I haven’t found my future wife yet, but I do believe challenging situations allow you to observe a meaningful relationship — especially people you are working with.
I have had a lot of talented teammates on my projects, and I have found that character trumps talent.
Talents are hard to acquire if the person doesn’t have the right values and discipline. You can have a “crazy talented” designer or engineer that can produce a product in record time, but if they don’t embrace empathy, they are unlikely to create something people want to buy. 🙁
I want to highlight what good character is by sharing my appreciations for a former teammate named Douglas Ferguson. I sincerely enjoyed working alongside him and it is because of his character. Hopefully, you can look for these same characteristics in your next business relationship.
Douglas and I have worked on a few technology projects, and we both are deeply obsessed with the early stages of a venture. We have led design sprints, conducted innovation workshops, and released a lot of product features together. The start of any venture is challenging and they can fail quickly, so having a foundational team built on good character is vital to successful traction. Douglas and I leaned on each others strengths to best collaborate, and from his strengths he has a few essential traits that I now look for when recruiting teammates.
Douglas embraces continuous improvement.
On a frequent basis, Douglas would ask me what I believed he could do better. After I had given feedback, he took it a step further by involving me in the ideation of methods of approaching those improvements.
Douglas is able to continuously improve because he is aware of his ego and not afraid to admit when it gets in the way.
Self-awareness is a high form of intelligence, and he is not afraid to admit when his ego is getting in the way. We are all guilty of thinking we are perfect, and it is admirable when someone can acknowledge when they need to shut the ego off to make progress.

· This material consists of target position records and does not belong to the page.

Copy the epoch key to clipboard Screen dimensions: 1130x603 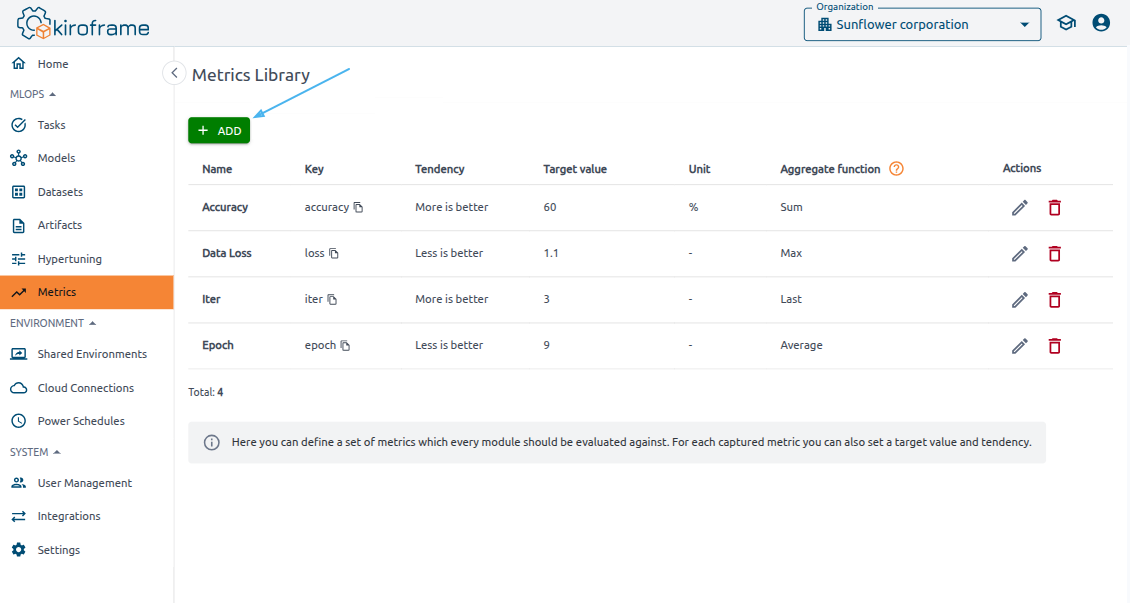point(345,346)
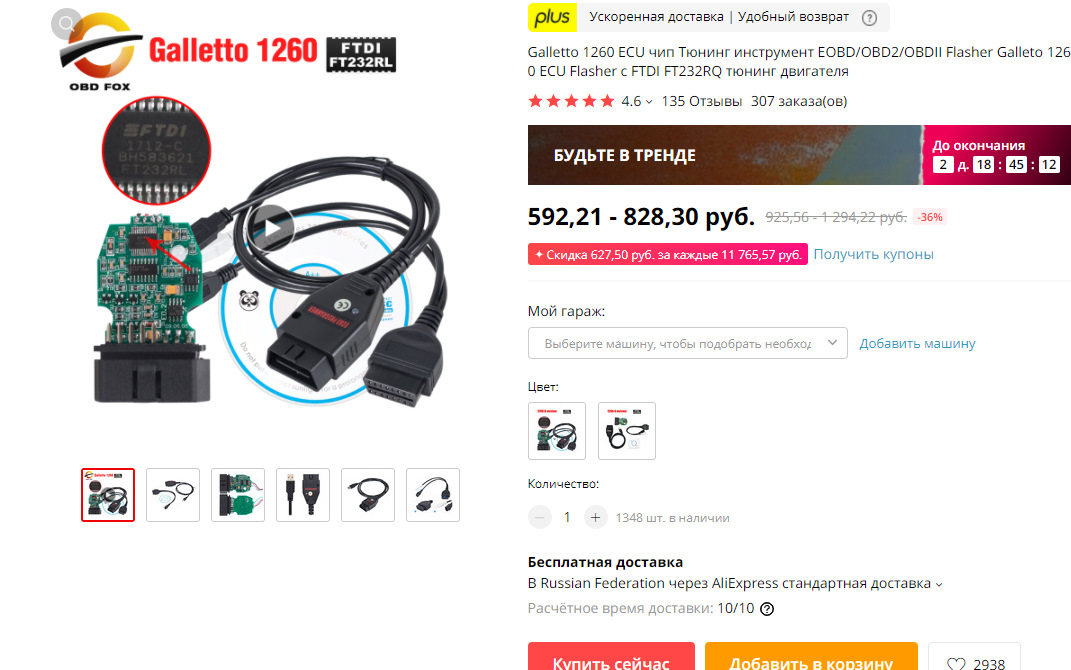Open estimated delivery time info icon
The width and height of the screenshot is (1071, 670).
(x=767, y=609)
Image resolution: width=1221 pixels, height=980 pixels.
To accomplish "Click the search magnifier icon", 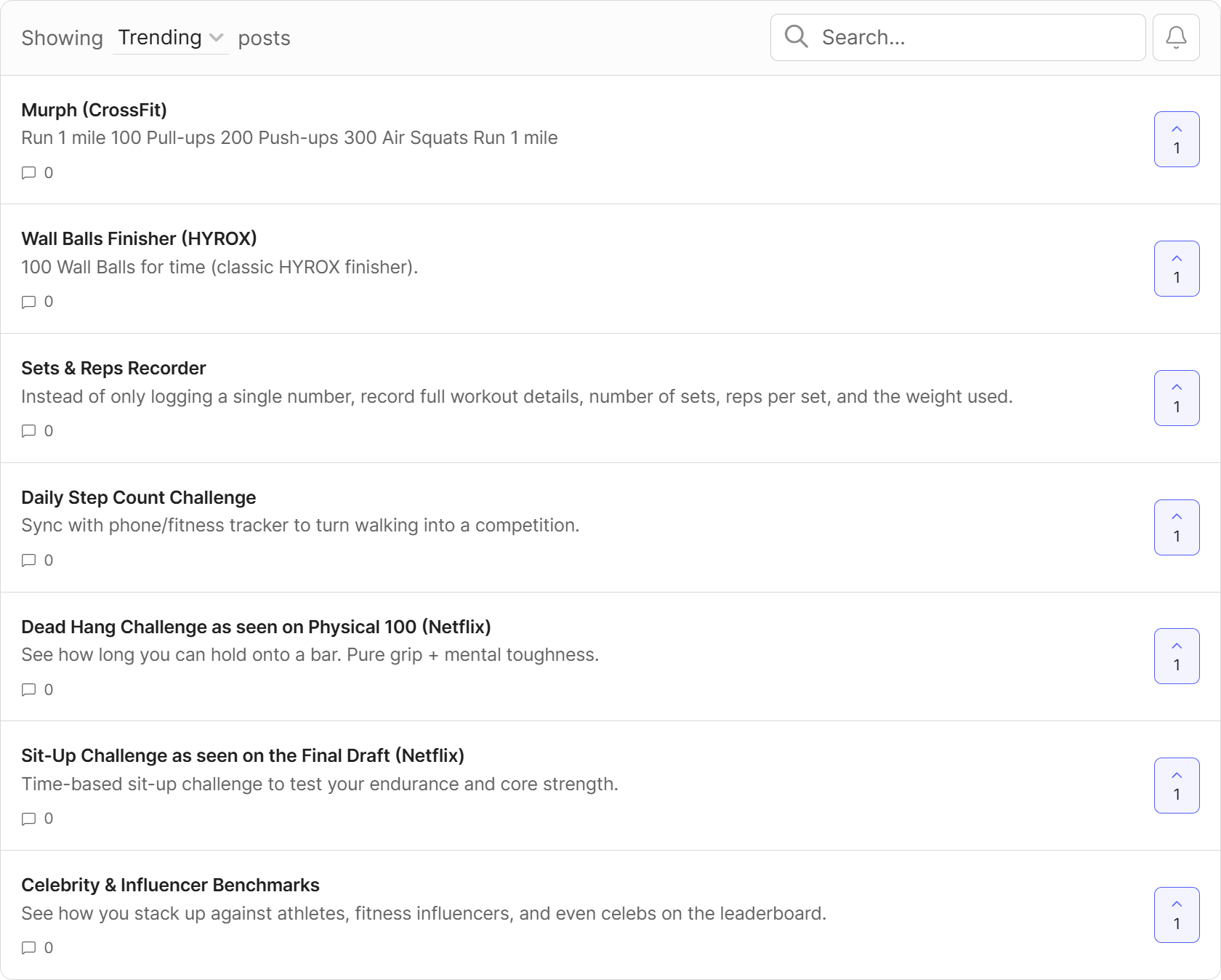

Douglas thinks more about the system than his role.
Douglas has a high enough IQ to regularly be the strongest contributor in the room, and instead of exploiting this to get a lot of credit or dominate the discussion, he spends his mental energy thinking about the entire system and how everyone in the project can be optimized to reach the best product/service. Having a wholistic thinker like Douglas on your team is important to prevent an unhealthy collection of separate agendas.
Douglas puts in the work and discipline powers his approach.
I trained boxing at 6:30am with Douglas for over a year. He was consistently the first person at the gym and had the highest attendance out of anyone. Many in the class were sore and tired when their alarms sounded, and they would skip a few sessions for more time with their pillow. I am guilty of it myself, but Douglas was always there. Discipline is key because there are many moments in a project that are less enjoyable, and you need teammates you can power through the moments that aren’t so fun.
Sure, Douglas is a talented engineer who can lead a company into rapid feature development, but that isn’t what makes him a great teammate. Coding, running project management software, and rapidly solving problems are hard, technical skills. The excellent characteristics I reference above are what I consider “real skills.” While getting my altMBA, we learned that culture will always defeat strategy, and the characters on your team is what makes up your culture.
I hope in your search for future teammates you spend more time looking at their character rather than the list of technical skills they have. With a teammate like Douglas who has excellent values, any journey you take with them will lead to greatness.